Re. NH Primary Care Doctor @ 12:

Speaking of C.Diff, I hear there are MDs telling their C.Diff patients to start taking probiotics along with the prescription for Flagyl. That raises my scepticism flag.

Is there any legitimate use for probiotics in treating C.Diff, and if so, how can one tell the difference between that and quacky use of probiotics for C.Diff? For example, how long should a patient be on probiotics after completing a course of oral Flagyl, how many probiotic pills/capsules/whatever per day, and what sort of claims differentiate the legit medical use (if any) from the woo?

I’m reluctant to wade into the murky waters online and start crying ‘fowl’ (spelling deliberate;-) unless I’m sure. Obviously, any mention of ‘healing energy’ or homeopathic power-placebos or whatnot, gets called out. But I don’t want to make an arse of myself by raising the sceptic alarm over something that might turn out to be backed by science after all.

So what’s a pharmacist to do when a naturopath lays out a course of treatment that includes iridology and crystals as preferred treatment with penicillin as backup?

Morgellons was named after an illness described in the 1500s in Languedoc, France in which “harsh hairs” erupted from sufferer’s backs. The crank that started all this was a Mary Leitao who most probably suffers from Muchausen by Proxy. Her son had lesions on his lips and she used a toy microscope to examine them. The rest is history.

mho @26 — Yow. My wife works in GYN, and from this I understand that there are many different formulations of birth control pills on the market, with a bewildering variety of side effects and contraindications. They’re not something that any old quack can dole out indiscriminately, or they shouldn’t be.

Whatever happened to “the body’s innate ability to heal itself?” Do they realize that by pursuing the right to prescribe the dreaded “Western Medicine,” they’re outright admitting that they were lying about that all along?

If all that is required is taking the course and passing a test, can any ole yahoo then become licensed to prescribe meds?

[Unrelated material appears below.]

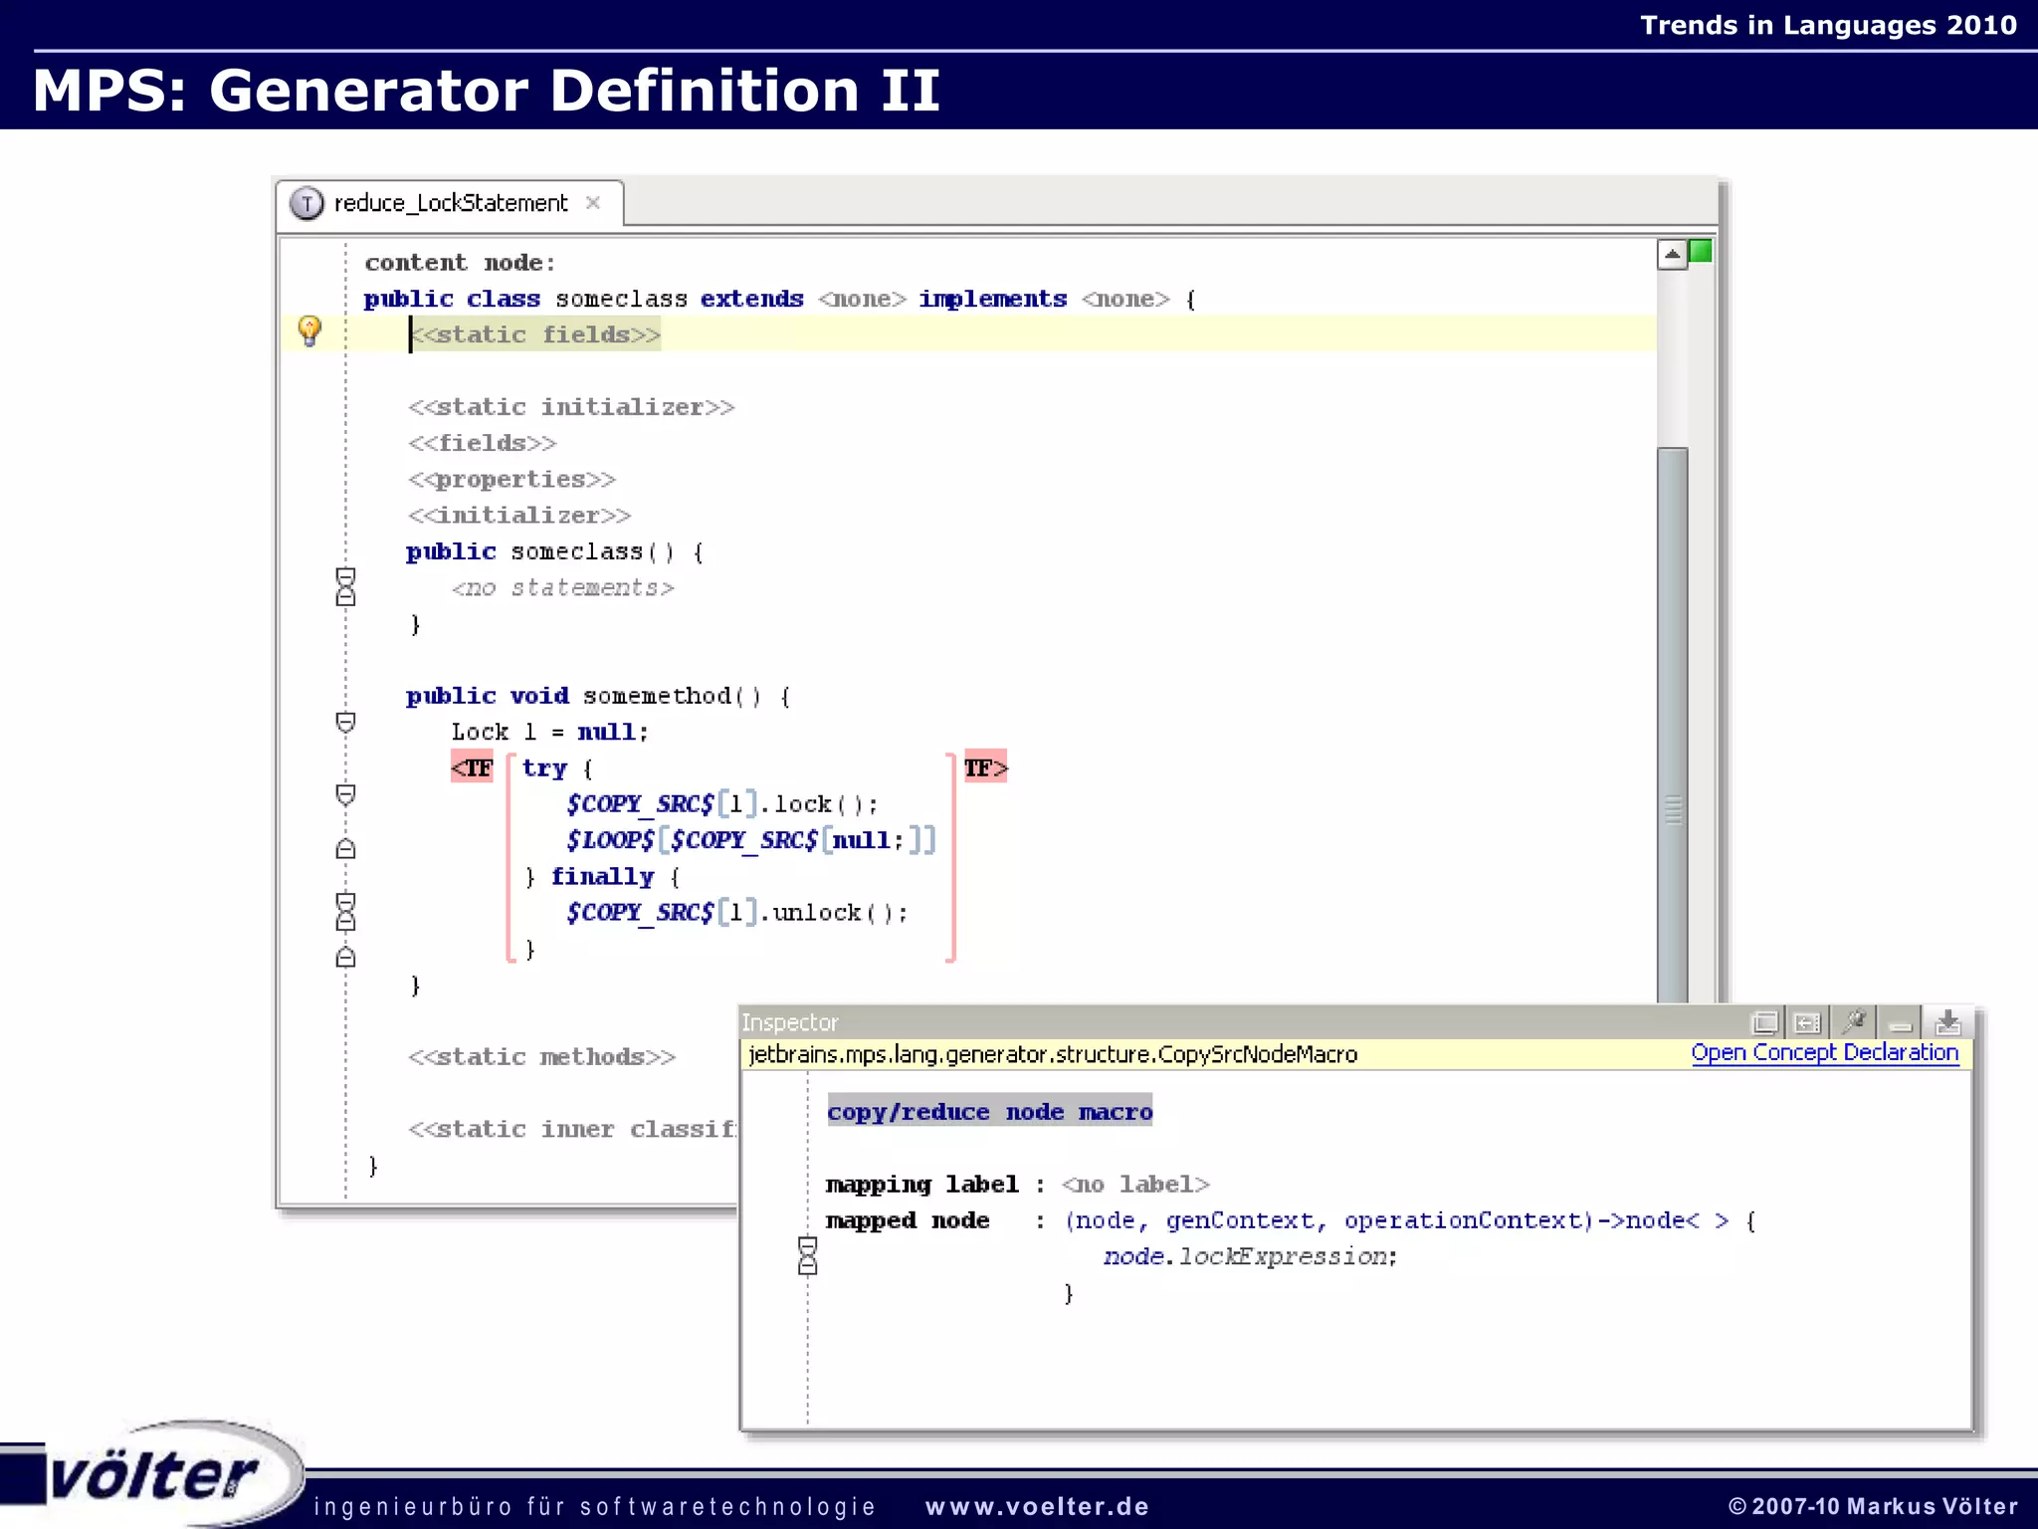
Task: Click the <<static fields>> placeholder
Action: [x=537, y=334]
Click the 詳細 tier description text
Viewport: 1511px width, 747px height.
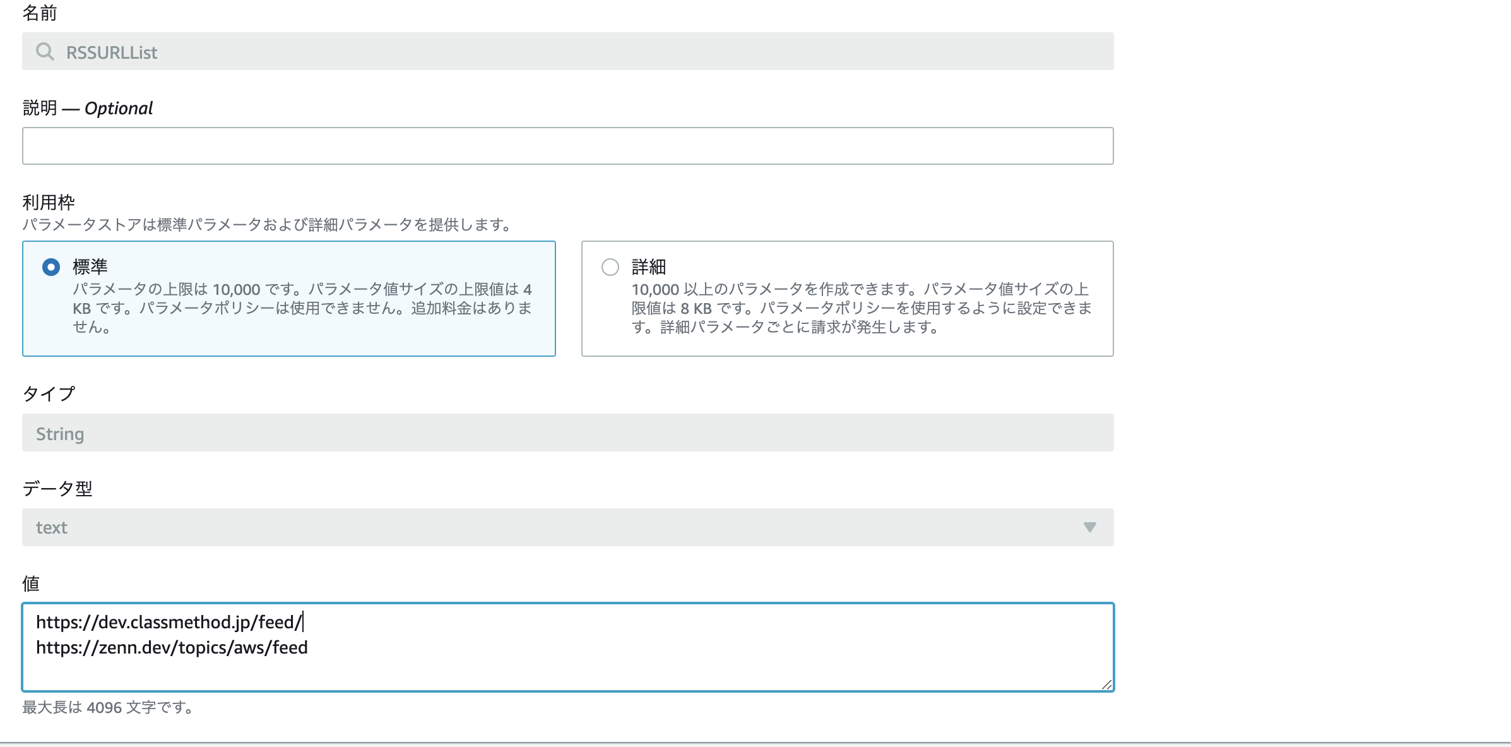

I’m not a doctor, but I’m thinking I’m probably as capable of meeting this requirement as anyone.

Can I take the class? Or, do I have to be a ND? And if so, I’m really wondering what qualifies the ND as having the prerequisites for this course.

Dragondoc @ 33: Thanks. Probiotics have been identified with alt med, so I thought they were just more power-placebos. This seems to be one of those instances Orac talks about where ‘alt med’ becomes real medicine once there’s science-based support for it.

Lurker : I happen to have survived a C.Diff -inspired colitis late last year, and was given big doses of flagyl and a probiotic. that seems to be becoming the standard of care these days, even though the studies I’ve seen indicate that oral probiotic doesn’t seem to add much to gut flora. Perhaps I’m wrong, I’m not an internal medicine specialist.